I think I know some friends whose majors have 60% as the passing grade, but my major is a science and it’s all been 70%.
Fair enough, thanks for the explanation
I think it definitely depends on how the course is assessed, what content it covers, and how much of that content the student needs to have absorbed to be considered to have met the requirement to pass. I just completed one in the UK where, to put it in simple terms, you had to get 10/10 to pass, and you got higher grades if you went above and beyond. But that’s because each module had a set of criteria and you had to demonstrate proficiency in all of them at least once in the coursework, and you got extra credit if you demonstrated “very good” or “excellent” proficiency. (This grading system is unusual in this country, but it exists for very skills-focused courses, where demonstrating proficiency with doing something is more important than showing you know something.)
By that standard, a game with “only” 7/10 would have significant chunks missing in a way that would make it unplayable. A 10/10 game would be average: everything that’s meant to be in there is there, but it’s only done the bare minimum to make a functional game. Every part of the game that could be described as “very good” or “excellent” would earn it ratings above 10.
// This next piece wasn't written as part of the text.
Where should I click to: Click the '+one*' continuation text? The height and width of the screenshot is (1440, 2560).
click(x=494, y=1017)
Not that I’m saying games should be graded this way. It’d be ridiculous and confusing. But it just demonstrates that what constitutes a “failing” grade definitely varies not only between countries, but between different courses. Which means I actually agree that basing game reviews on the grading system of the US educational system is flawed: it makes too many assumptions about what constitutes “passing” or “failing”.
But it’s not based on any educational system. That’s just the spin people erroneously attribute to it. It’s just a percentage, and it’s up to each person to figure out what number works for them or not as an acceptable minimum.
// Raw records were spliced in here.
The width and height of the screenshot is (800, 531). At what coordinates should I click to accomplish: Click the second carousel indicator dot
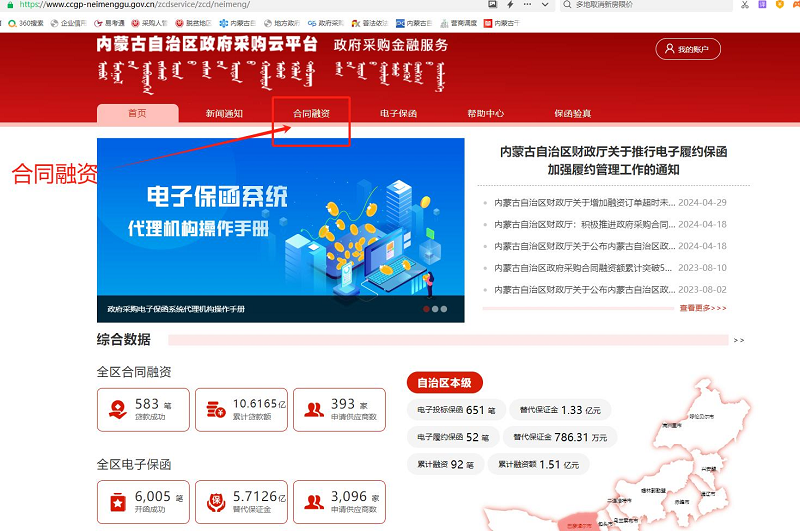[435, 309]
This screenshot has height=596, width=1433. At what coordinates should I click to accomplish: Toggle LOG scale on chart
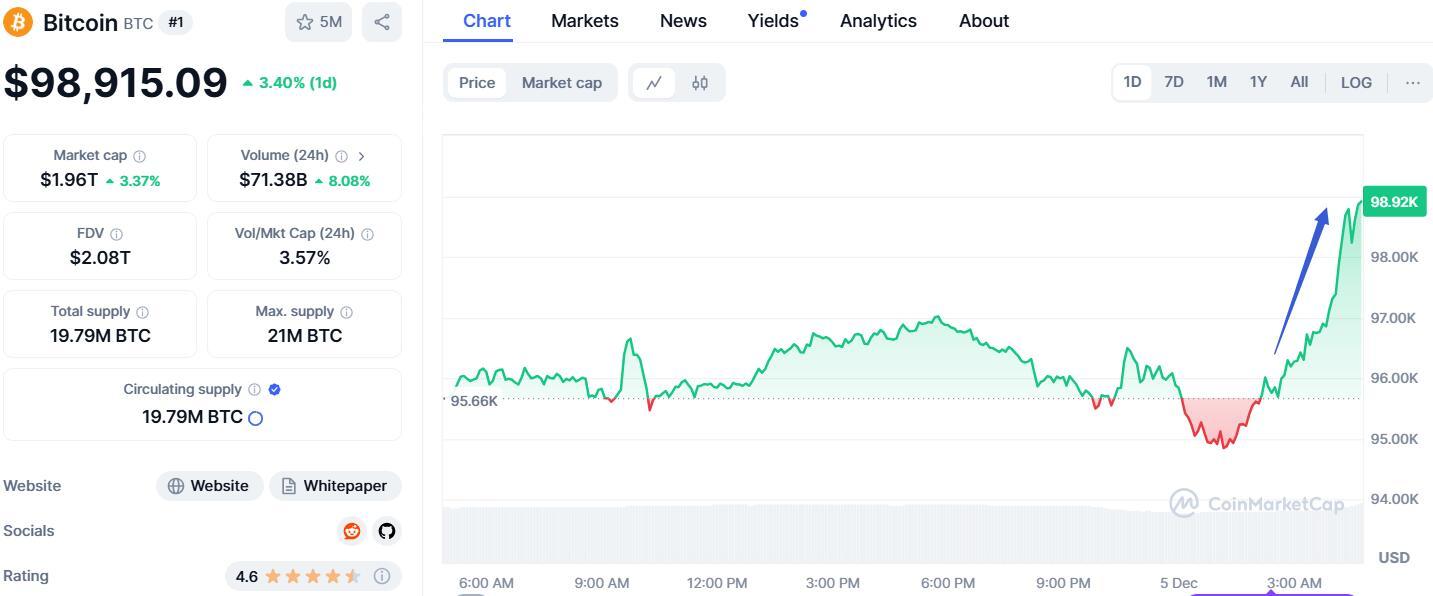[1355, 83]
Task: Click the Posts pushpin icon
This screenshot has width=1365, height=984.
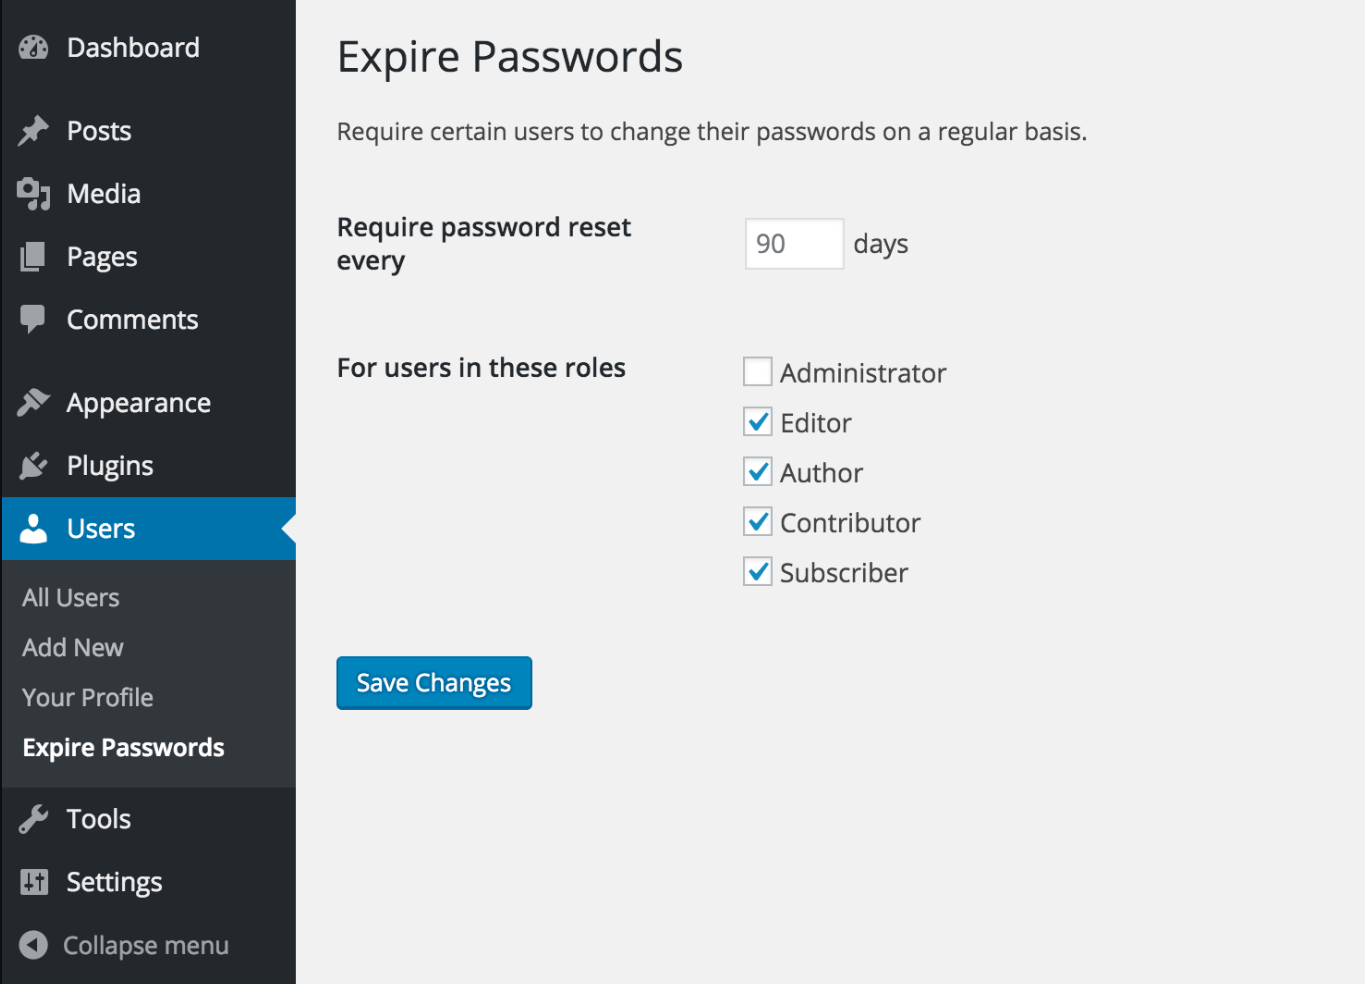Action: coord(33,131)
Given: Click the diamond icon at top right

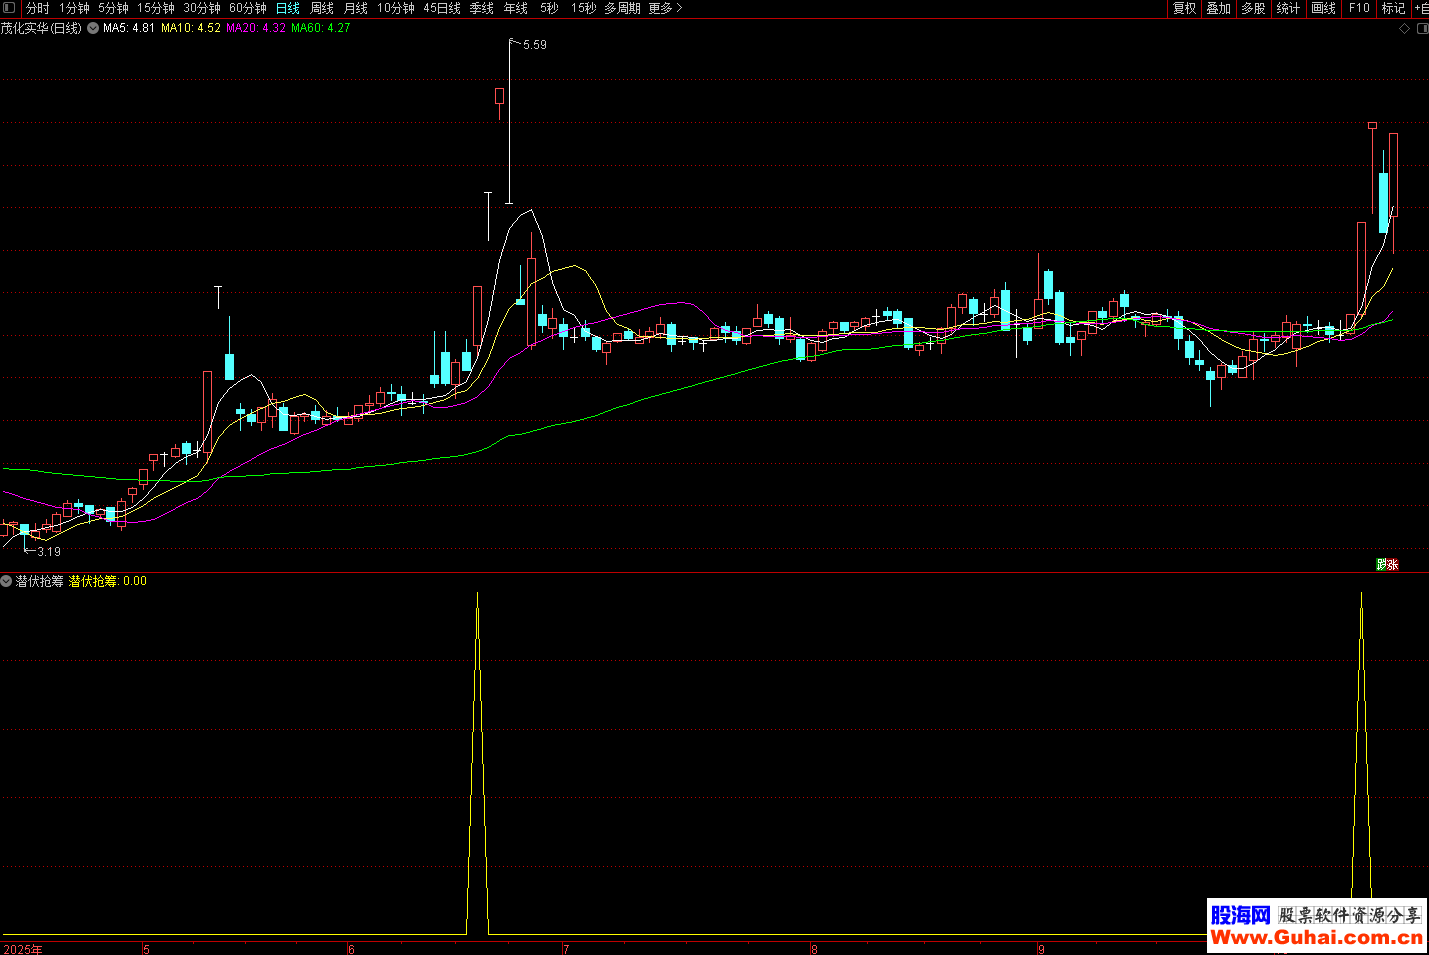Looking at the screenshot, I should (x=1404, y=29).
Same with movies, another commenter said a 5/10 movie was good enough for them sometimes, whereas for me the lowest enjoyable is a 6.
All that is fine, what makes no sense is to expect others to have the same standards I do.
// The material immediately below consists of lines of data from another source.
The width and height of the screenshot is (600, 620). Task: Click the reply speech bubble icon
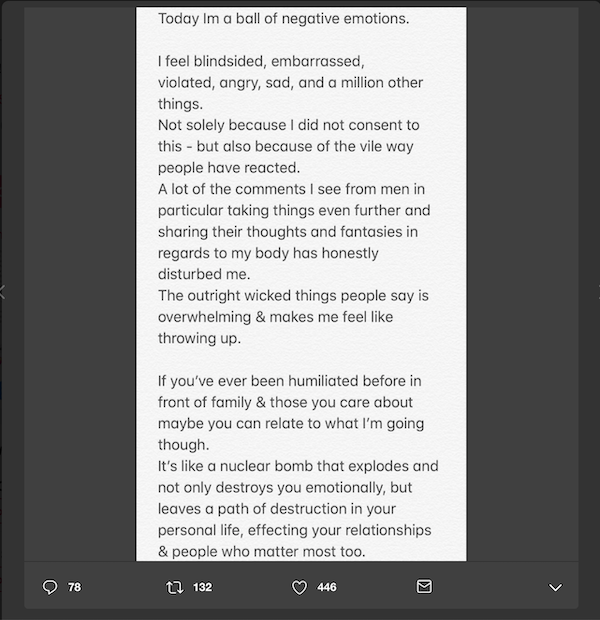click(x=50, y=587)
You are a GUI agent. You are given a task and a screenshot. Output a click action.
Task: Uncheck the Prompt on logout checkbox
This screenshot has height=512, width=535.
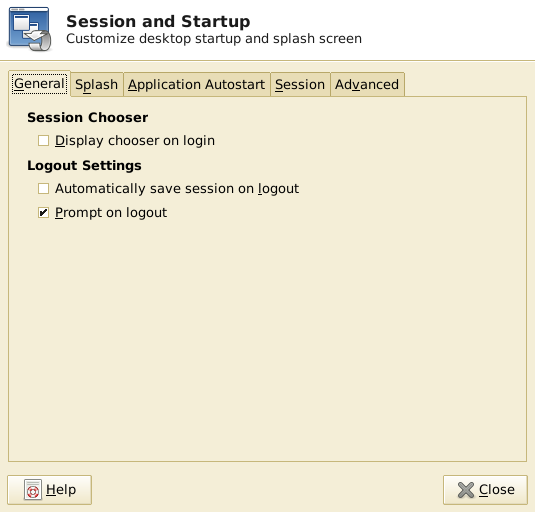point(43,213)
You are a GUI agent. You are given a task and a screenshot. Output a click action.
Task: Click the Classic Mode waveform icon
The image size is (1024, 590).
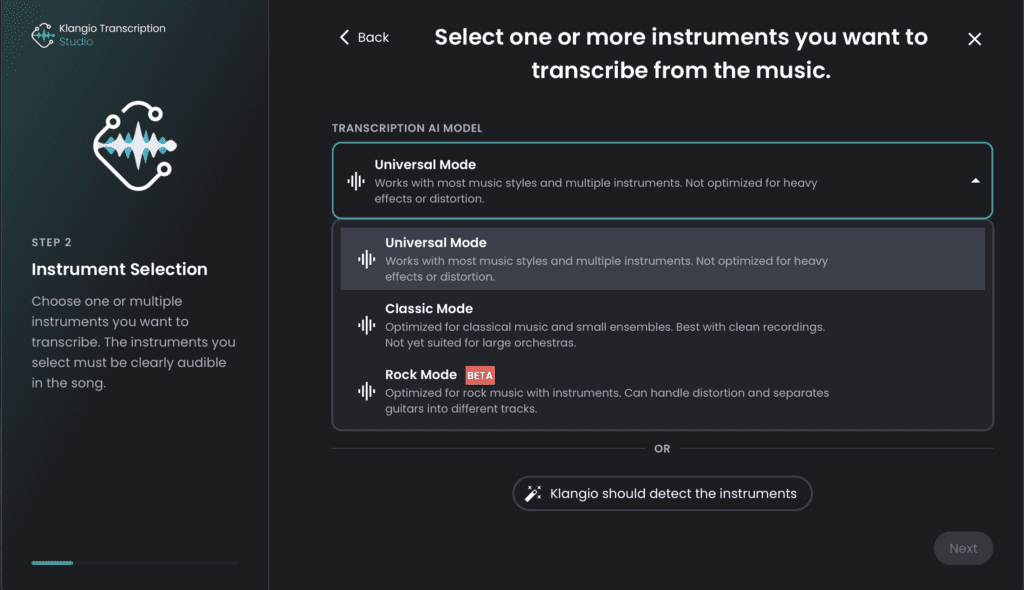pos(367,325)
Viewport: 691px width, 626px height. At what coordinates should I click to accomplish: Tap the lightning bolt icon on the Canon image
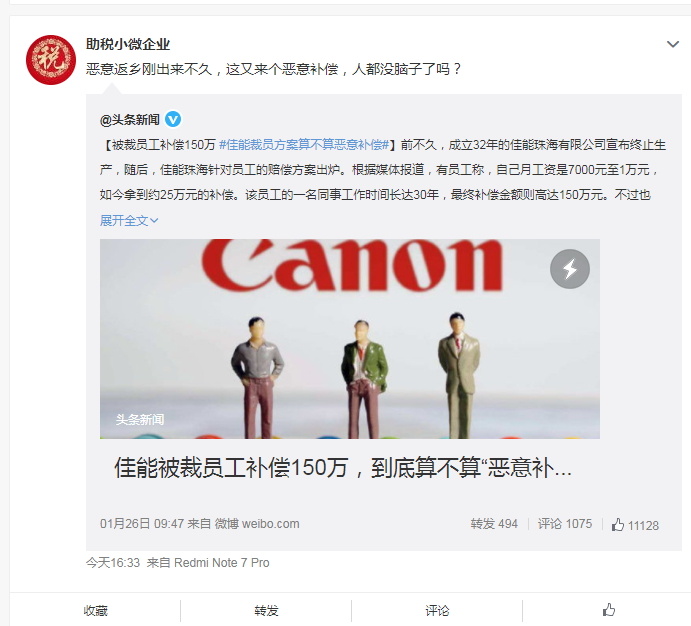click(x=570, y=269)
My preferred approach is to ignore the number/percentage rating entirely, and focus on what the review actually says. Maybe the reviewer is marking it down because of stuff I don’t care about, and the good parts of the game are exactly the things I value highly. Or maybe they’ve given something a 9/10 but the things they love about it are things that would make me hate it. There are so many more important things when deciding if I want to buy and play a game than what overall percentage it was given in reviews.
Ah yes totally, and never stick to a single review. Ratings tend to be accurate when they are the average out of a large pool of ratings
60% and below is failing but below 70% is below average (which make no sense mathematically)
The you’re addressing here is The four-point scale, which exists primarily because rating a low score on a big developer’s game is a good way to ensure you don’t receive review copies ahead of release, something reviewers live and die on because their fans want to know ahead of time whether the game is any good. In that sense, it’s a bit of a paradox - you can’t be sure at face value whether the 4 out of 5/8 out of 10/83% was something that the reviewer genuinely levied against the game as a fair criticism of flaws and/or commendation of positive experiences, or if they give it a high number because they’re afraid of biting the hand that feeds.
That’s why when it come to score, i just look at the total score to see how many people dig the game, and only watch/read review that doesn’t include scoring and might have similar taste as me, and only read negative review in steam to see whether i can put up with the bad part of the game.
Yeah, and back then the review mags were just paid for advertising. Not much has changed.